If being different is overrated, then what should an imitator like CNN do to shore up its advantage? As London Business School strategy professor Freek Vermeulen explains it, “when there is uncertainty about the quality of a product or service, firms do not have to rely on differentiation in order to obtain a competitive advantage.” He’s talking about strategy consulting firms primarily, but the point holds for media outlets too: Both are in the business of dispensing information, and both are staking their reputations on the quality of the insight imparted. In both cases, there is “uncertainty about the quality of the product”—in other words, readers or viewers need to make up their own minds about how much they trust the content, whether that is the New York Times or the Drudge Report.
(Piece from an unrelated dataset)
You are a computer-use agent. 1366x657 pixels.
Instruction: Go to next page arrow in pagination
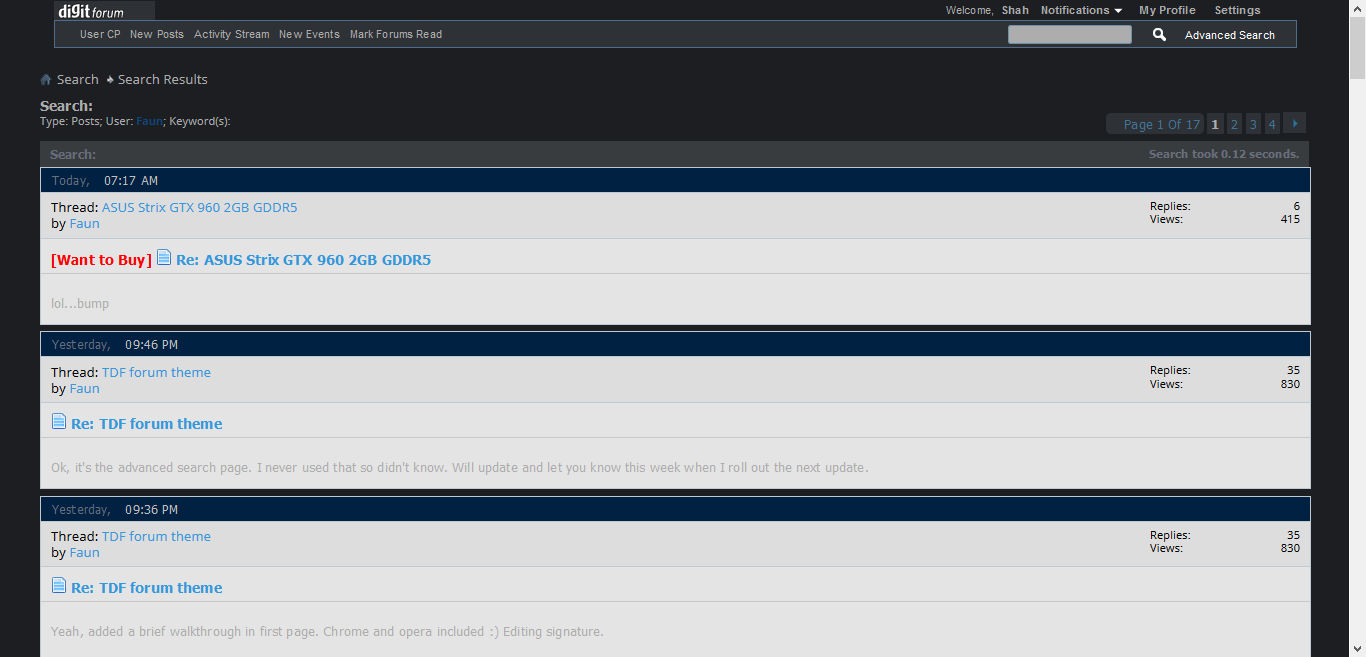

The reporting might be objective, but the value a media consumer ascribes to it is highly subjective. So how do customers in such environments make up their minds? Drawing on research in organizational psychology, Vermeulen argues that “when there is such uncertainty, buyers rely on other signals to decide whether to purchase, such as the seller’s status, its social network ties, and prior relationships.” To simplify, that would be: brand, employees and customers.
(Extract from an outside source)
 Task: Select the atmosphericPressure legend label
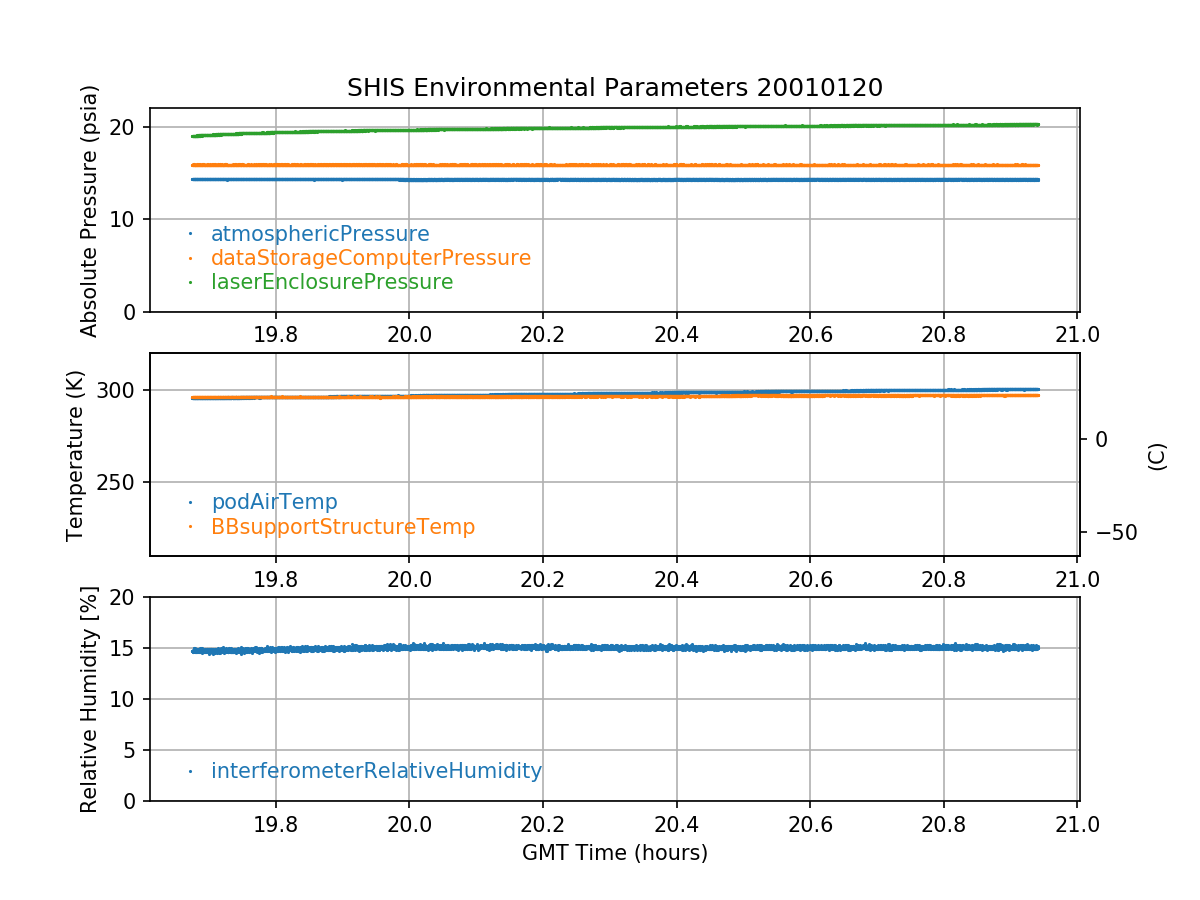pyautogui.click(x=320, y=234)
And this is what really ought to concern CNN. Its brand has been damaged by sloppy reporting and awkward sponsor intrusions. Rapid change (not to mention layoffs) is always disruptive to employee morale. And the network’s relationship with existing customers does not seem particularly important to Zucker or, frankly, particularly worthy of his notice: There are undoubtedly loyal CNN devotees out there, just as there are Fox, MSNBC, PBS—hell, even C-SPAN—junkies, but most of us just watch it when there’s a mad bomber loose in in the suburbs or a superstorm tearing up the coast.